> _What the task requires_: Write out the lines from the top of the material through the line with "Discard the note with the X icon", exactly and with nothing added.

_ _ _ _ _ _ _

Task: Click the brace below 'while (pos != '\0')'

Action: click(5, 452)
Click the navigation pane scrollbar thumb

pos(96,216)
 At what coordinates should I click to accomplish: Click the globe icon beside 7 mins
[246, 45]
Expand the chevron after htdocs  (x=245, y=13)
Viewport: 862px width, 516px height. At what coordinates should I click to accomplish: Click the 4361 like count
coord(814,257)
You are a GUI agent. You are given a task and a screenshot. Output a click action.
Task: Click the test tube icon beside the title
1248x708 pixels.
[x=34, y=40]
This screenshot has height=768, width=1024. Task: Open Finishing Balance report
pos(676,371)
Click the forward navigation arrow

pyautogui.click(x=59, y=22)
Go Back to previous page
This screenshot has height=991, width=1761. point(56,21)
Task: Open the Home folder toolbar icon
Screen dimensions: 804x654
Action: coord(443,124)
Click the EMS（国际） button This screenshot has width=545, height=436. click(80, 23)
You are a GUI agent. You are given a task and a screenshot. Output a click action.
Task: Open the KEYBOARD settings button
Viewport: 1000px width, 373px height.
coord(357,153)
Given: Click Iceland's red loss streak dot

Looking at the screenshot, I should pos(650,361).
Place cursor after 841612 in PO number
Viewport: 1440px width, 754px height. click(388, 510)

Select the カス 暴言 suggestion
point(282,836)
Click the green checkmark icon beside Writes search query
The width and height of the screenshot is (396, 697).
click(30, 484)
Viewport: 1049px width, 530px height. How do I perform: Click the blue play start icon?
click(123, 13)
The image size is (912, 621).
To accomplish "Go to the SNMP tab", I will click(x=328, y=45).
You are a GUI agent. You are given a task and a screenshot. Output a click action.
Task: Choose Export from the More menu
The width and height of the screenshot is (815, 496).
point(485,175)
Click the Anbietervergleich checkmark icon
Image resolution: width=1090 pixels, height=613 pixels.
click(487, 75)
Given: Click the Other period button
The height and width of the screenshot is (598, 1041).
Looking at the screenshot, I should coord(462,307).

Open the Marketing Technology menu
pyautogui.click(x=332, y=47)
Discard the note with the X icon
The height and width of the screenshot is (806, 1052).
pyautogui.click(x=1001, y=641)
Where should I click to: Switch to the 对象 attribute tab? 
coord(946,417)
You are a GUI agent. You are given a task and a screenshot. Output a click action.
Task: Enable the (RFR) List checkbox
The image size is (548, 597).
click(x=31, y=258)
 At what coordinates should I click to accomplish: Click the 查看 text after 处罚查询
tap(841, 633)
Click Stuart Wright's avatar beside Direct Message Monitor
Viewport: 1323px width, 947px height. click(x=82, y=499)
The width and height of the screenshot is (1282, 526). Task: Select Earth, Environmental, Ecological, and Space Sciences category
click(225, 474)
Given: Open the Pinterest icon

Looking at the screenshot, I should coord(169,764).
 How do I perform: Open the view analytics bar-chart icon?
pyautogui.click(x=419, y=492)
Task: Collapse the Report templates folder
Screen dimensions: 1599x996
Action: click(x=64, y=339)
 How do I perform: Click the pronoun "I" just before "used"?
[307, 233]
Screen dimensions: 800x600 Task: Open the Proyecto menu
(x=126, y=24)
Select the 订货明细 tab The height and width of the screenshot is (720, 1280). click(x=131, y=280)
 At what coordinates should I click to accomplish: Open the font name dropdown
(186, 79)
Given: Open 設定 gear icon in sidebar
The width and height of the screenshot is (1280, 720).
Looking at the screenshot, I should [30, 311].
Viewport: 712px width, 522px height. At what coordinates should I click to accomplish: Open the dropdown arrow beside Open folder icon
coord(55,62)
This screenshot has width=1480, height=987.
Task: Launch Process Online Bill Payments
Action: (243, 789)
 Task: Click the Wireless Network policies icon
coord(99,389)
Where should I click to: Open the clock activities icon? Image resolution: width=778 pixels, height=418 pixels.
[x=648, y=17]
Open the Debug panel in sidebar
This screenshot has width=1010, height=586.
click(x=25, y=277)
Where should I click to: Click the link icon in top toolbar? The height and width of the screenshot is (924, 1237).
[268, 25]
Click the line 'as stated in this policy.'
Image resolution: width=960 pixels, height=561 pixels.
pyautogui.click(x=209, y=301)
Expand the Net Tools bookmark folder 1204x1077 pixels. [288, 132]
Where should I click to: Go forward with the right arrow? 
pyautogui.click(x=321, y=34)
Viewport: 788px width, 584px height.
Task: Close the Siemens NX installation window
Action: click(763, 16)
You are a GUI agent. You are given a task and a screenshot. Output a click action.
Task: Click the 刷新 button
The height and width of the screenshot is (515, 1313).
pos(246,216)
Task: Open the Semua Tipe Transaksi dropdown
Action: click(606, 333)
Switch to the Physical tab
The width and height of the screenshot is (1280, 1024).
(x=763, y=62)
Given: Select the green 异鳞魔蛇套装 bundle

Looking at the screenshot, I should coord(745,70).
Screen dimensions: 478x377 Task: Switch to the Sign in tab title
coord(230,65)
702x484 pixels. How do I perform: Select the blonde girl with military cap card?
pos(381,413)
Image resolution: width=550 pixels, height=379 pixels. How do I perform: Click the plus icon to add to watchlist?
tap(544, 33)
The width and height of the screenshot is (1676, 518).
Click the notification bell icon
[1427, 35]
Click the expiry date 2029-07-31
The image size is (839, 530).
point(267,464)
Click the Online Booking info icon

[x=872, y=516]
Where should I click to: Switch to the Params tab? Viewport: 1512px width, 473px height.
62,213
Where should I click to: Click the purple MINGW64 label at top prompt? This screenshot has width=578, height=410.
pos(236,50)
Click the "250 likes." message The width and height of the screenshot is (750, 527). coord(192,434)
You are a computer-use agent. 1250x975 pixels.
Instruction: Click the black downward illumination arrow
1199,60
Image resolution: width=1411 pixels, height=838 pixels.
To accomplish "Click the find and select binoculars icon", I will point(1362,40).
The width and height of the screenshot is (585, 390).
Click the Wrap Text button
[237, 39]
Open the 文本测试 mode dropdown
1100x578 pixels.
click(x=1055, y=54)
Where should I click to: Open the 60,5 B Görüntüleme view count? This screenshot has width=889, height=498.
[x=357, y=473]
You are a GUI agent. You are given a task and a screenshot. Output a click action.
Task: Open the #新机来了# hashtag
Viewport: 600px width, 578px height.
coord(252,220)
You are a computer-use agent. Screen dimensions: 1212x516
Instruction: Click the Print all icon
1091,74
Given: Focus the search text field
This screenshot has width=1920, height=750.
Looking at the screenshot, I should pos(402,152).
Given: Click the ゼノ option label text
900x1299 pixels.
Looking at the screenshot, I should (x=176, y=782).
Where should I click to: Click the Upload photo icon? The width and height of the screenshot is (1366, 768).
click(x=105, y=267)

_ _ _ _ _ _ _

> _Expected answer_:
Task: Click the brace below 'while (pos != '\0')'

Action: click(5, 452)
Click the navigation pane scrollbar thumb

pos(96,216)
 At what coordinates should I click to accomplish: Click the globe icon beside 7 mins
[246, 45]
Expand the chevron after htdocs  (x=245, y=13)
Viewport: 862px width, 516px height. At what coordinates should I click to accomplish: Click the 4361 like count
coord(814,257)
You are a GUI agent. You are given a task and a screenshot. Output a click action.
Task: Click the test tube icon beside the title
1248x708 pixels.
[x=34, y=40]
This screenshot has height=768, width=1024. Task: Open Finishing Balance report
pos(676,371)
Click the forward navigation arrow

pyautogui.click(x=59, y=22)
Go Back to previous page
This screenshot has height=991, width=1761. point(56,21)
Task: Open the Home folder toolbar icon
Screen dimensions: 804x654
Action: coord(443,124)
Click the EMS（国际） button This screenshot has width=545, height=436. click(80, 23)
You are a GUI agent. You are given a task and a screenshot. Output a click action.
Task: Open the KEYBOARD settings button
Viewport: 1000px width, 373px height.
coord(357,153)
Given: Click Iceland's red loss streak dot

Looking at the screenshot, I should pos(650,361).
Place cursor after 841612 in PO number
Viewport: 1440px width, 754px height. click(388, 510)

Select the カス 暴言 suggestion
point(282,836)
Click the green checkmark icon beside Writes search query
The width and height of the screenshot is (396, 697).
click(30, 484)
Viewport: 1049px width, 530px height. How do I perform: Click the blue play start icon?
click(123, 13)
The image size is (912, 621).
To accomplish "Go to the SNMP tab", I will click(x=328, y=45).
You are a GUI agent. You are given a task and a screenshot. Output a click action.
Task: Choose Export from the More menu
The width and height of the screenshot is (815, 496).
point(485,175)
Click the Anbietervergleich checkmark icon
Image resolution: width=1090 pixels, height=613 pixels.
click(487, 75)
Given: Click the Other period button
The height and width of the screenshot is (598, 1041).
Looking at the screenshot, I should coord(462,307).

Open the Marketing Technology menu
pyautogui.click(x=332, y=47)
Discard the note with the X icon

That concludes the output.